### Exercise objective
Copy out the listing lines between the line holding "will [x=18, y=167]." and the line holding "click(63, 194)", inclusive, with "Instruction" swapped for "Step" and nothing else changed.

### Data for processing
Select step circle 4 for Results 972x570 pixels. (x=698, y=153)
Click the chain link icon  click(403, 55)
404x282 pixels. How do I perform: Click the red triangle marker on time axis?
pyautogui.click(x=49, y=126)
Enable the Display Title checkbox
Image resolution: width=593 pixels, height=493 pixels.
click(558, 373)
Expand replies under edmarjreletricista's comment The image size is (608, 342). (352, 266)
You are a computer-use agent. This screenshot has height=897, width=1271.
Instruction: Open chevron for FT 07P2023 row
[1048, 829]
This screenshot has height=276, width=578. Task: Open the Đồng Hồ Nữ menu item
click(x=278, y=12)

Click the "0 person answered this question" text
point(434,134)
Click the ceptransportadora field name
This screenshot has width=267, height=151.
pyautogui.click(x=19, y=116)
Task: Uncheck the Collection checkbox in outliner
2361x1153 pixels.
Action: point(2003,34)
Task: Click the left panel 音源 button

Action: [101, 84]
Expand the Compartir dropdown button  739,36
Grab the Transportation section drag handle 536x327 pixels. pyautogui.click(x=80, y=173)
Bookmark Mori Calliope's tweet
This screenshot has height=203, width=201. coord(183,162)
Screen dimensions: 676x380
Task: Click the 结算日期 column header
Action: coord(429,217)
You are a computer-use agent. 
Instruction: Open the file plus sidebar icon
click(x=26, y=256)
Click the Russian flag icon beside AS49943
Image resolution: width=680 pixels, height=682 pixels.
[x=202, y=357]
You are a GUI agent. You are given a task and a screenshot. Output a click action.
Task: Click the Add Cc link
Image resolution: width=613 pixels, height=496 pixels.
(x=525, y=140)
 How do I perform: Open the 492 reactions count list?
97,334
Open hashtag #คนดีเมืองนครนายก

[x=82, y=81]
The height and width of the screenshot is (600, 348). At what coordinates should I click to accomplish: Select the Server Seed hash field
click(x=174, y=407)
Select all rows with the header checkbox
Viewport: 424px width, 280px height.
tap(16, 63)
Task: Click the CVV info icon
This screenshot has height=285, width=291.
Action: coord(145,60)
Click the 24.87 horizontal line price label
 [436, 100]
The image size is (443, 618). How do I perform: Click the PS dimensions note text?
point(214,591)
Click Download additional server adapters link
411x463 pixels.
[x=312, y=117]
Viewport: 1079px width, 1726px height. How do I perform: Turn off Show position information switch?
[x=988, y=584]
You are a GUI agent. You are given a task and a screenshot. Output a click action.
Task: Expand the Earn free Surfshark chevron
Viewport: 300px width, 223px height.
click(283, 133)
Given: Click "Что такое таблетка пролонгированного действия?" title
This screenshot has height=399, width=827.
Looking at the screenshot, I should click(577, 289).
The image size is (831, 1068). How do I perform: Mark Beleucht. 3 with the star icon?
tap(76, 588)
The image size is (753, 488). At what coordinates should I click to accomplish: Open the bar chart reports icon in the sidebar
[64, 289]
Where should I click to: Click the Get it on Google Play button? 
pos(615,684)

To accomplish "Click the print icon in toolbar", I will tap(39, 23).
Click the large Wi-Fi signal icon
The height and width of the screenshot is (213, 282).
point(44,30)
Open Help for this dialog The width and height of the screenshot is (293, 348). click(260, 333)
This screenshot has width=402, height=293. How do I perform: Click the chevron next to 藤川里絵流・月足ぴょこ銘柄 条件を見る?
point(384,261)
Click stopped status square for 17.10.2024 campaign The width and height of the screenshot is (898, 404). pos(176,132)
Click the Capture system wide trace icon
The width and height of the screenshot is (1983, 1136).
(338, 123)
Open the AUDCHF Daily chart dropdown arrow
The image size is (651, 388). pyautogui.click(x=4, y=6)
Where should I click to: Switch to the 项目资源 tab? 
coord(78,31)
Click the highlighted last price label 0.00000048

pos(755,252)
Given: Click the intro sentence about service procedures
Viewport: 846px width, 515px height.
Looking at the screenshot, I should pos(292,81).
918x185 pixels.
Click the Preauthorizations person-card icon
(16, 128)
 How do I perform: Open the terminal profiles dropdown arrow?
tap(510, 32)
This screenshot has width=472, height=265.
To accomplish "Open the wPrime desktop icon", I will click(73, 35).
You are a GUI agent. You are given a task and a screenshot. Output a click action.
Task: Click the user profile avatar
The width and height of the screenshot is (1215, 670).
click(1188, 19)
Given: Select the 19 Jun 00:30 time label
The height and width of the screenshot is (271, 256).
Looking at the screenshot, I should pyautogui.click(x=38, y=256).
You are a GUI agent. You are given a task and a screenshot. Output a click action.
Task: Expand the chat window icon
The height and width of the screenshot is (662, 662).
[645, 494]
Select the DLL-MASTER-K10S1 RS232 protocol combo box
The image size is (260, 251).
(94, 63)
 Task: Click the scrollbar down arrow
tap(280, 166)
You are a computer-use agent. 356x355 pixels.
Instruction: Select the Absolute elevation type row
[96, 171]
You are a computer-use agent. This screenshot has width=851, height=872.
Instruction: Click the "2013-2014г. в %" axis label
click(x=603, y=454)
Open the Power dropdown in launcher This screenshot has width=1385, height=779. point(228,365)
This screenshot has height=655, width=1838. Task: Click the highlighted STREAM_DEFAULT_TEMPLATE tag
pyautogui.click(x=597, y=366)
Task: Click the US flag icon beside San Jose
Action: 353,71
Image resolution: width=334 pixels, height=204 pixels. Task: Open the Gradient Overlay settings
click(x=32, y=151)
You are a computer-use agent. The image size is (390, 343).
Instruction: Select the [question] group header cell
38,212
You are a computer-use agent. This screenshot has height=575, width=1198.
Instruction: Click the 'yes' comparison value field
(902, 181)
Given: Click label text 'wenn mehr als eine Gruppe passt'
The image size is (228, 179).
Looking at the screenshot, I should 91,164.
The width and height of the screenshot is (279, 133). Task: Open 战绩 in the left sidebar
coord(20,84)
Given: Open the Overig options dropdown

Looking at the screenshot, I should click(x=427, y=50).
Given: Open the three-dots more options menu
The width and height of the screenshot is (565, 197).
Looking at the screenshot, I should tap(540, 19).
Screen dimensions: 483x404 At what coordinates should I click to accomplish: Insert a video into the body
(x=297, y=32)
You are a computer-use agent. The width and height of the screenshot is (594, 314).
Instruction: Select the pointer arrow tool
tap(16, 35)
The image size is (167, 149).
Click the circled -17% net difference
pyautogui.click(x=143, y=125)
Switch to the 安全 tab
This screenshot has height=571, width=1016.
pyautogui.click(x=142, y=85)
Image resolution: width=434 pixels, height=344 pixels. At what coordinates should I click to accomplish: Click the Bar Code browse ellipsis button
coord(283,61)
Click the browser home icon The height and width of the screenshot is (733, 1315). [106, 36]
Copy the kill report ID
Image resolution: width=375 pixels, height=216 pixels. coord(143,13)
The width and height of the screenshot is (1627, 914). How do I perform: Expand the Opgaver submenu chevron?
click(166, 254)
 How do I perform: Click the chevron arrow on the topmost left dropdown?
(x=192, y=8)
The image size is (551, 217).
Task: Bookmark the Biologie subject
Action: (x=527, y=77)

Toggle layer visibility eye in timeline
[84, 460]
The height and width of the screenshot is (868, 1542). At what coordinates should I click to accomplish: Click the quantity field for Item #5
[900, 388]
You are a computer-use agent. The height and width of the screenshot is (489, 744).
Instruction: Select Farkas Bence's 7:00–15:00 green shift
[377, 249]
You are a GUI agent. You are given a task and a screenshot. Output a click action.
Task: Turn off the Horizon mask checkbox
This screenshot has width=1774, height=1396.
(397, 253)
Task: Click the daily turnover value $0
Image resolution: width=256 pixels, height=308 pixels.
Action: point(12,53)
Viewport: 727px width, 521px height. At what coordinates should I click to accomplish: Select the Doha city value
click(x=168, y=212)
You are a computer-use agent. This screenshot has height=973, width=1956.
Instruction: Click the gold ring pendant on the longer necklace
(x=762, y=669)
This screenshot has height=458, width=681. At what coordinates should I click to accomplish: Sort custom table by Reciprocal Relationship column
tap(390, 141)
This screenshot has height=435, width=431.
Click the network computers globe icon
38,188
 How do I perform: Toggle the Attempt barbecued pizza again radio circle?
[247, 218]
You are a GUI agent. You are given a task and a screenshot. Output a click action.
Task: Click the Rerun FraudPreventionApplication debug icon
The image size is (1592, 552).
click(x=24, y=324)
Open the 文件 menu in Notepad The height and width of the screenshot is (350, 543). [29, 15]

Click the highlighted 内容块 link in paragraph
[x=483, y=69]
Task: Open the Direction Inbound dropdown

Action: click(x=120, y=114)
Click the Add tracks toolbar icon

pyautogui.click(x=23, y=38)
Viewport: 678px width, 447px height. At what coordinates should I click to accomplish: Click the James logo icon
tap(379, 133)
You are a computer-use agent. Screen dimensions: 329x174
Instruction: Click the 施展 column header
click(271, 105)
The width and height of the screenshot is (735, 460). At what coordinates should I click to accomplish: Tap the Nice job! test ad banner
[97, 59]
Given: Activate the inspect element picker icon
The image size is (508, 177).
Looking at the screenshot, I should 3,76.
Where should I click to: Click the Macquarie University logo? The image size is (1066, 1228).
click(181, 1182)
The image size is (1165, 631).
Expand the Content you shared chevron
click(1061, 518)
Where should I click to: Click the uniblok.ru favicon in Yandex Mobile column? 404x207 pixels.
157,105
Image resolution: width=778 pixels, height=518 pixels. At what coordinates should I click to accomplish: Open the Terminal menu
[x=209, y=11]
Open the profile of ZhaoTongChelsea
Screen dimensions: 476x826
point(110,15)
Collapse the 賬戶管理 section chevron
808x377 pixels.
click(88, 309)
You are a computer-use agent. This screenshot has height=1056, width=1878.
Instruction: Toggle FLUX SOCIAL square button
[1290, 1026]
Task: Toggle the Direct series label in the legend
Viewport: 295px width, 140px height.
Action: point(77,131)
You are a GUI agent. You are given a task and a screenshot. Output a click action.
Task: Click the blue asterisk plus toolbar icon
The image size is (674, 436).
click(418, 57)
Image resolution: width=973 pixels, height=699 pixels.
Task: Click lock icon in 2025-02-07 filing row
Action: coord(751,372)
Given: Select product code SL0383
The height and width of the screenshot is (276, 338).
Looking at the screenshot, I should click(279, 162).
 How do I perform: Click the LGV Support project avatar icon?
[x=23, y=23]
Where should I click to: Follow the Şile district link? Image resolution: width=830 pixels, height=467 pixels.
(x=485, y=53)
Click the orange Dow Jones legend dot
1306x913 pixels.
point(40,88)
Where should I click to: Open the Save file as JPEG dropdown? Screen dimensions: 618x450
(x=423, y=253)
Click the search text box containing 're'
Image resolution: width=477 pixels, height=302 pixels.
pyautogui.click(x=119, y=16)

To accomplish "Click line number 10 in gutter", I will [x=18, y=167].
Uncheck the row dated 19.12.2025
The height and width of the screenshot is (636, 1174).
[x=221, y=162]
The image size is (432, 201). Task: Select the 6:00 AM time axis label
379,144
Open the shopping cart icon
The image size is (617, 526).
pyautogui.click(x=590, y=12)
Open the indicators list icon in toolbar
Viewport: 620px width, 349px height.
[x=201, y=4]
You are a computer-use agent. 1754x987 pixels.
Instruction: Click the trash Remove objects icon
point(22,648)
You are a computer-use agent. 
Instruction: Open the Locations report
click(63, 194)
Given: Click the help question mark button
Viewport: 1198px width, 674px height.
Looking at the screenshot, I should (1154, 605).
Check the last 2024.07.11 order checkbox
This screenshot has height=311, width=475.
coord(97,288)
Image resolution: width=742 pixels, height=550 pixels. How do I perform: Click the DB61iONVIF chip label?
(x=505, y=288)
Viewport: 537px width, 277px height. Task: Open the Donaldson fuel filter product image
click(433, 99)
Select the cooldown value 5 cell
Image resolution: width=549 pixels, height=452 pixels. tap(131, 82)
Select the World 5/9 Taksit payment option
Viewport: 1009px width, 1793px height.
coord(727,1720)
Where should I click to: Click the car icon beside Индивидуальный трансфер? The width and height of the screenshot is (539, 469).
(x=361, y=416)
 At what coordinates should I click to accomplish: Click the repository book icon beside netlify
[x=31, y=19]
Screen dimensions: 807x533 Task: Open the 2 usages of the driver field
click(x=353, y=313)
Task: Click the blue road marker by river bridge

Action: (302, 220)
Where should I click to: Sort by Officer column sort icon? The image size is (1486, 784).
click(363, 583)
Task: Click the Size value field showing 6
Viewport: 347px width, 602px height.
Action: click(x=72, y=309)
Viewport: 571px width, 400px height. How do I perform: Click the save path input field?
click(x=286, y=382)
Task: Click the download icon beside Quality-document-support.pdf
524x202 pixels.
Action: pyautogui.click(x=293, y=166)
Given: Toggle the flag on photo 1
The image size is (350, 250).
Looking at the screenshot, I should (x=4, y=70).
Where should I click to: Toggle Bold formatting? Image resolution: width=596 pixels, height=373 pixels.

### The solution
To accomplish "Click line number 10 in gutter", I will [x=18, y=167].
Uncheck the row dated 19.12.2025
The height and width of the screenshot is (636, 1174).
[x=221, y=162]
The image size is (432, 201). Task: Select the 6:00 AM time axis label
379,144
Open the shopping cart icon
The image size is (617, 526).
pyautogui.click(x=590, y=12)
Open the indicators list icon in toolbar
Viewport: 620px width, 349px height.
[x=201, y=4]
You are a computer-use agent. 1754x987 pixels.
Step: Click the trash Remove objects icon
point(22,648)
You are a computer-use agent. 
Step: Open the Locations report
click(63, 194)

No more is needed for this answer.